Field
The embodiments generally relate to chromophore compounds comprising novel azo-benzene type structures. The chromophores are useful in photochromic compositions comprising a polymer matrix and at least chromophore, wherein the chromophore comprises a novel azo-benzene type structure. The photochromic composition is photoresponsive upon irradiation by at least one wavelength of light across the visible light spectrum. Photochromic devices which comprise the novel azo-benzene type chromophore compound show photoresponsive properties, including high diffraction efficiency, high photoinduced birefringence, and fast response time. The photochromic composition may include a liquid crystal.
Description of the Related Art
Holographic memories have attracted much attention due to their potential use in three-dimensional display applications and high capacity data storage mediums. There are several different types of optical information recording media capable of storing holographic information, which include photorefractive materials and photochromic materials. Both photochromic and photorefractive materials have many promising applications, such as high-density optical data storage, dynamic holography, optical image processing, phase conjugated mirrors, optical computing, parallel optical logic, and pattern recognition. Particularly, high diffraction efficiency can contribute significantly to high-density optical data storage or holographic display applications.

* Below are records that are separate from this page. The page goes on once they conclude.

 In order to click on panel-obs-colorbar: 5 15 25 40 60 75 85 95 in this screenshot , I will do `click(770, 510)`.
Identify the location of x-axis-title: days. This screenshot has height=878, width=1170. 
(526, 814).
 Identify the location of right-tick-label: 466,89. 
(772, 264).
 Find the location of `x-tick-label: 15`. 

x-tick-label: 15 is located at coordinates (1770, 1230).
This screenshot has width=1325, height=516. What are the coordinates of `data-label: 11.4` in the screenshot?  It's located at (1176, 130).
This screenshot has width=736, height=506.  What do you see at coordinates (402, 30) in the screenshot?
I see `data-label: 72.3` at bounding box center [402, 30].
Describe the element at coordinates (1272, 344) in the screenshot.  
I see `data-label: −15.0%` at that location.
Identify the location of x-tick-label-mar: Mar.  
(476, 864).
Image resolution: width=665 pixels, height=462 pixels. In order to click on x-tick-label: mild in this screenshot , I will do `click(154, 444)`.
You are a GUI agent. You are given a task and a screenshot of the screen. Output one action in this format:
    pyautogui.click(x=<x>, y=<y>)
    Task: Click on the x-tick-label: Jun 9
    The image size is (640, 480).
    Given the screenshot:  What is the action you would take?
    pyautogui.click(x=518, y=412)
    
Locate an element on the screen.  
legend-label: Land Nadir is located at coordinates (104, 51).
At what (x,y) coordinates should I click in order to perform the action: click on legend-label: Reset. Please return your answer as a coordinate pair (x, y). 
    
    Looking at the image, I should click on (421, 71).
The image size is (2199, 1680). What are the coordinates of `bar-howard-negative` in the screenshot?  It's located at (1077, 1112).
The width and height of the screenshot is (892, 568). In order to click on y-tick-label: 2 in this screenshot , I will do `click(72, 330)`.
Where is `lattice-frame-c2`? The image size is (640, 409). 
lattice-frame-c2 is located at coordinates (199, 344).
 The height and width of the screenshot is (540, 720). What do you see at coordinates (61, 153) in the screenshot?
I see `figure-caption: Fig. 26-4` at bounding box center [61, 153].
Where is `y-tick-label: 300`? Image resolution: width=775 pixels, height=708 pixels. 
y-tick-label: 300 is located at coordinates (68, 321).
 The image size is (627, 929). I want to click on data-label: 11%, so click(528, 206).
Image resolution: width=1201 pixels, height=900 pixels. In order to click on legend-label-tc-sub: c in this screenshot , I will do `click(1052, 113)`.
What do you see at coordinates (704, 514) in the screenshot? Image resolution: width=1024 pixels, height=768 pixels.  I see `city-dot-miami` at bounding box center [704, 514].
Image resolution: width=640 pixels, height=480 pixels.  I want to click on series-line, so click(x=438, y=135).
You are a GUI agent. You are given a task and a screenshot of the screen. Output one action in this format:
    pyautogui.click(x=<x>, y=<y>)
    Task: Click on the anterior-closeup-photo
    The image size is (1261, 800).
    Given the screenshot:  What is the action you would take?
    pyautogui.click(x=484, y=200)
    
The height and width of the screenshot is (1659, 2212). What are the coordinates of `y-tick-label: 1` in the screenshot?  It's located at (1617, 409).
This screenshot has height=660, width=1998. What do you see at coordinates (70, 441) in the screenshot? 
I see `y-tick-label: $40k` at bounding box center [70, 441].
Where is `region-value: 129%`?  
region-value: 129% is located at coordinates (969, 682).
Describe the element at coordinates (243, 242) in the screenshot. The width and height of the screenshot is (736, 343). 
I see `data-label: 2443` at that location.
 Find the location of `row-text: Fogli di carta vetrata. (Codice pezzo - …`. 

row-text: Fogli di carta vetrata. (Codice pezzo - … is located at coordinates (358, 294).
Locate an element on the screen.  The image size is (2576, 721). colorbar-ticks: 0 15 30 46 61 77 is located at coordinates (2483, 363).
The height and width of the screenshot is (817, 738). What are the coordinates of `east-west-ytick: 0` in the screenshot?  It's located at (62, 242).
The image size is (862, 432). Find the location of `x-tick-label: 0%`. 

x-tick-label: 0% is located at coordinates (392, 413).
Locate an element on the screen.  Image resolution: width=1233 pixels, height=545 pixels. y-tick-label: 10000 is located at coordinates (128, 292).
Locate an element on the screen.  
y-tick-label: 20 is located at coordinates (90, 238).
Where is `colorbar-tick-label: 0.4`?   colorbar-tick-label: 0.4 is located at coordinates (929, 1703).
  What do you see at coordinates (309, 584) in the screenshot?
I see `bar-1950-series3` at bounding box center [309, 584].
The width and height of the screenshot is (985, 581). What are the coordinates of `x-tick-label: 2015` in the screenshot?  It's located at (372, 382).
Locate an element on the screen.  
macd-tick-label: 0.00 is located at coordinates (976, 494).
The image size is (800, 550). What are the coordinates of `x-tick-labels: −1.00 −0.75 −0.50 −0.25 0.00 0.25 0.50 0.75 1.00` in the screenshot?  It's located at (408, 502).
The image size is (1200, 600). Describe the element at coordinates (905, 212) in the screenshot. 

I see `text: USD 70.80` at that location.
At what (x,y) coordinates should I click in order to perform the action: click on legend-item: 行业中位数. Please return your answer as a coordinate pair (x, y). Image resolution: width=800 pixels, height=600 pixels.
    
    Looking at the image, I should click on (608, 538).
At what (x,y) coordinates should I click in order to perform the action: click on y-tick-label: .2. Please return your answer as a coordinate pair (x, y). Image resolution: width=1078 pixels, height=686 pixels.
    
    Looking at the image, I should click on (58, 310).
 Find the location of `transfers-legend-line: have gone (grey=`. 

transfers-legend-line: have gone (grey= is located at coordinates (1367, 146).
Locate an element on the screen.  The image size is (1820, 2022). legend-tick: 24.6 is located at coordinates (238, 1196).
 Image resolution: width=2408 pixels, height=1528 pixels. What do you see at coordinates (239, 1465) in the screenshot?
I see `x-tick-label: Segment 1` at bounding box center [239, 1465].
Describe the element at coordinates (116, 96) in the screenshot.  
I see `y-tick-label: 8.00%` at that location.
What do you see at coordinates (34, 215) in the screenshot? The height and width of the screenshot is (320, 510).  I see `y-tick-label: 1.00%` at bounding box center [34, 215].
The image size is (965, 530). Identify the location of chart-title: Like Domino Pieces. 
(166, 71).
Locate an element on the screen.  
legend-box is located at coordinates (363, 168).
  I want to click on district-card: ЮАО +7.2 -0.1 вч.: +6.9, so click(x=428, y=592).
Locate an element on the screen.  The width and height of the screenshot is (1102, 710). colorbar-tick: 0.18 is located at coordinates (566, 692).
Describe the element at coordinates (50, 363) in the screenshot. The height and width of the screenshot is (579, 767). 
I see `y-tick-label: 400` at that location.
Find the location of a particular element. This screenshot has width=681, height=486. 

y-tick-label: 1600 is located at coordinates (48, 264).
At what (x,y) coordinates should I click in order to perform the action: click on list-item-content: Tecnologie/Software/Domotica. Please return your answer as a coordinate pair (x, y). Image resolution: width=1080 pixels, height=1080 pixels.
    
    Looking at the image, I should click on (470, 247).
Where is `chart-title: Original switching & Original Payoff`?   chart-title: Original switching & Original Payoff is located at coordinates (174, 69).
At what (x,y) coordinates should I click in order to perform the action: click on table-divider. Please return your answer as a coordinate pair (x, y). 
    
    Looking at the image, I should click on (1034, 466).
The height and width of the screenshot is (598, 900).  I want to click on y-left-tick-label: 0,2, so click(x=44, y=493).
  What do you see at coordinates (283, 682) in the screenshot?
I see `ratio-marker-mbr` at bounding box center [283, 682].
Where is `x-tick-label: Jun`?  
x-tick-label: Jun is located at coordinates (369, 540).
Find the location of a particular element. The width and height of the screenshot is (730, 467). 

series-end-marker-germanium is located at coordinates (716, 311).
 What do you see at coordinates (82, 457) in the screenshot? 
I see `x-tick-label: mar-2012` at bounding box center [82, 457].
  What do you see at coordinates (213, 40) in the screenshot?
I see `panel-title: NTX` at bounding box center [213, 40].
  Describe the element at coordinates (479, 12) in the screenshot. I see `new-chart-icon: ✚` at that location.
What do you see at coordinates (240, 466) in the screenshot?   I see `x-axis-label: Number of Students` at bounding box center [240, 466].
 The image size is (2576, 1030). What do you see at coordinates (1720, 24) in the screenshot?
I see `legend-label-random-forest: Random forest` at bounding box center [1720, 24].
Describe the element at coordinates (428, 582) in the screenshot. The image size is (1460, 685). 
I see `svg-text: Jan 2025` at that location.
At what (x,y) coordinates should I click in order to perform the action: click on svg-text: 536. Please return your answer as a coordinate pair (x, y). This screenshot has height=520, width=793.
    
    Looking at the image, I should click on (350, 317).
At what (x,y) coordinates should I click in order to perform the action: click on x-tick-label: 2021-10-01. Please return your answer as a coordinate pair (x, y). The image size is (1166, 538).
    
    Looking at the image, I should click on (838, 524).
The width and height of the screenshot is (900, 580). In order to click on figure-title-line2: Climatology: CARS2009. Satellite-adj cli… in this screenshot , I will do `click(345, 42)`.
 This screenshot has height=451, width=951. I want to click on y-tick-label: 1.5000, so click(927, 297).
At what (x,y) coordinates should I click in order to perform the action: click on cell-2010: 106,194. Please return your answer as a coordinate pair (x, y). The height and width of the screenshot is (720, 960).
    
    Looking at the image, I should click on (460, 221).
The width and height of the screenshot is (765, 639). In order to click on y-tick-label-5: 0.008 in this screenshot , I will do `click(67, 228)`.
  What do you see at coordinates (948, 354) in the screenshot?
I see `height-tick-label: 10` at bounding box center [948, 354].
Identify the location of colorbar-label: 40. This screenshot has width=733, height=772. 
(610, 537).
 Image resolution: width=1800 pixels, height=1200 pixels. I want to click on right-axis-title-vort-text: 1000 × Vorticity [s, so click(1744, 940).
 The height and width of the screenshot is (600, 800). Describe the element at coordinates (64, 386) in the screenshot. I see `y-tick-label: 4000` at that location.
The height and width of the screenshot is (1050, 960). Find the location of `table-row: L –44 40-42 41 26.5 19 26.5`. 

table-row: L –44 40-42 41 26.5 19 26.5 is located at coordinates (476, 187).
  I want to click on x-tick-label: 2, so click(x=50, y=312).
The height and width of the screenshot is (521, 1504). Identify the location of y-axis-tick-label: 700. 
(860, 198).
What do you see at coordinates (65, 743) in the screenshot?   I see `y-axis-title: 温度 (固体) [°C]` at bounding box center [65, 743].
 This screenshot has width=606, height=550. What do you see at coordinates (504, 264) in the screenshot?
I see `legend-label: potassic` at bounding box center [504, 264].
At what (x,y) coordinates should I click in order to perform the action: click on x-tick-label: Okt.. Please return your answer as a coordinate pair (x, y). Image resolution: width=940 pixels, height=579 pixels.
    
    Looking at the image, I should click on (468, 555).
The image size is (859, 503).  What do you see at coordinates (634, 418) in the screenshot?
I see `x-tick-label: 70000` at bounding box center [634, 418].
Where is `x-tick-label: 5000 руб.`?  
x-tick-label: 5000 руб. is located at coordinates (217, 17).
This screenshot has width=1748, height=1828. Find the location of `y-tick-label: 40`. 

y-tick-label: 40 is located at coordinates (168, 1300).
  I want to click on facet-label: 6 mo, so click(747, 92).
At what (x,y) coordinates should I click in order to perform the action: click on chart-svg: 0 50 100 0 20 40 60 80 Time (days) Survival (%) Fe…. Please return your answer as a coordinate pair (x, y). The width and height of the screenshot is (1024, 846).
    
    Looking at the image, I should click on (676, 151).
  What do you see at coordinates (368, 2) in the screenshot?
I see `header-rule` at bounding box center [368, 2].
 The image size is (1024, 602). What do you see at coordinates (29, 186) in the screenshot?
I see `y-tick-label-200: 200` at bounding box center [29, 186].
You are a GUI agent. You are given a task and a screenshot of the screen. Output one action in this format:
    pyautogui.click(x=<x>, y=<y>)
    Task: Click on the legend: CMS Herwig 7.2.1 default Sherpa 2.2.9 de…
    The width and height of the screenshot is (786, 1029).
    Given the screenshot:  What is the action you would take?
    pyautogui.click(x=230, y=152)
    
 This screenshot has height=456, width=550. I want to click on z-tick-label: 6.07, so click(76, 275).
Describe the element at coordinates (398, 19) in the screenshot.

Originally, the photorefractive effect was found in a variety of inorganic electro-optical (EO) crystals, such as LiNbO3. In these materials, the mechanism of a refractive index modulation by the internal space-charge field is based on a linear electro-optical effect. In 1990 and 1991, the first organic photorefractive crystal and polymeric photorefractive materials were discovered and reported. Some relevant information related to these materials can be found in U.S. Pat. No. 5,064,264, the contents of which are hereby incorporated by reference in their entirety. Organic photorefractive materials offer many advantages over the original inorganic photorefractive crystals, such as large optical nonlinearities, low dielectric constants, low cost, lightweight, structural flexibility, and ease of device fabrication. However, researchers have found that large scale organic photorefractive devices easily breakdown, and they have been unable to design organic photorefractive compositions that do not exhibit this high breakdown issue.
Similarly, photochromic materials have also been around for decades. The photochromic effect occurs when a compounds optical properties, such as absorption, emission, reflection, birefringence or scattering, are reversibly modified by means of a photoinduced physical and/or chemical processes. Typical organic photochromic materials are polymers having an azo-benzene structure. Relevant literature includes U.S. Pat. No. 5,641,846, U.S. Pat. No. 7,951,922, and S. Xie, A. Natansohn and P. Rochon, Chem. Rev., vol. 5 (1993) p. 403-411, “Recent Development in Aromatic Azo Polymers Research”, T. Bieringer, R. Wuttke, D. Haarer, U. Gesner and J. Rubner, Macromol. Chem. Phys., vol. 196 (1995) p. 1375-1390, “Relaxation of holographic gratings in liquid-crystalline side chain polymers with azo chromophores”, and A. Natansohn and P. Rochon, ACS Symposium Series, vol. 672 (1997) p. 236-250, “Azobenzene-containing polymers: digital and holographic storage” and A. Natansohn, P. Rochon, X. Meng, C. Barrett, T. Buffeteau, S. Bonenfant and M. Pezolet, Macromolecules, vol. 31 (1998) p. 1155-1161, “Molecular addressing Selective photoinduced cooperative motion of polar ester groups in copolymers containing azobenzene groups”. 
The photochromic composition may be made by mixing molecular components that provide desirable individual properties into a host polymer matrix. However, many of the previously prepared compositions failed to show good photochromic performances, (e.g., high diffraction efficiency, fast response time and long-term stability). Efforts have been made, therefore, to provide compositions which show high diffraction efficiency, fast response time and long stability. However, a photochromic composition that provides all the various properties required for practical application such as sensitivity, response speed, long-term storage stability, and repeatability has not yet been found.